> [Records shown]
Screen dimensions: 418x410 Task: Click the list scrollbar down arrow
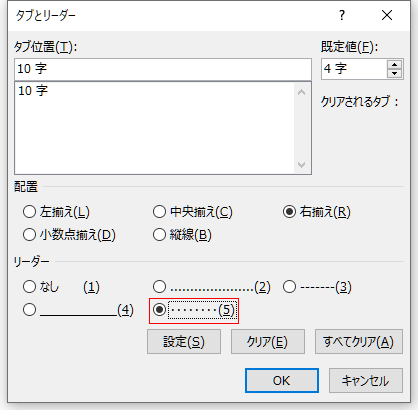click(302, 164)
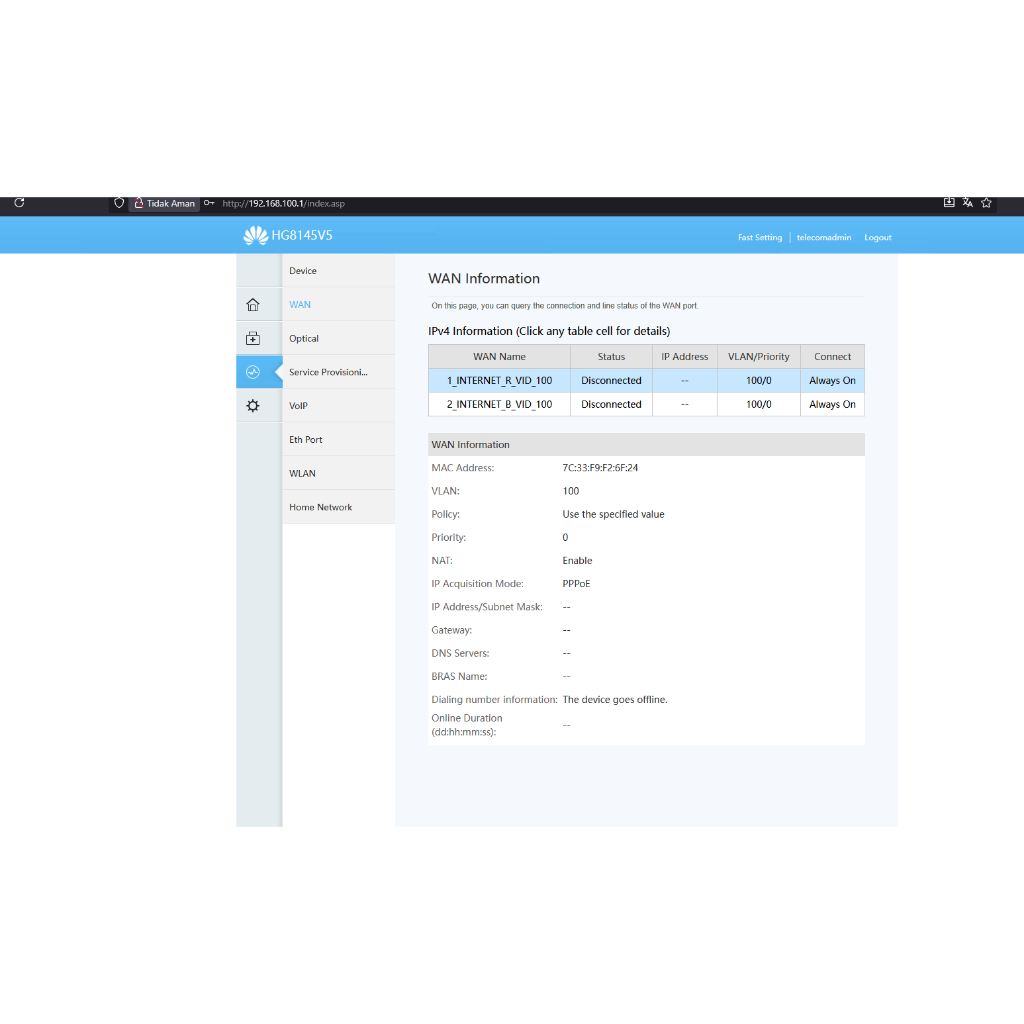Click the translate page icon
The width and height of the screenshot is (1024, 1024).
[967, 203]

> [Your objective] The expected output is every entry above, retyped exactly, with the pictures removed.

> [Your response]
Screen dimensions: 418x410 Task: Click the list scrollbar down arrow
click(302, 164)
Click the translate page icon
The width and height of the screenshot is (1024, 1024).
[967, 203]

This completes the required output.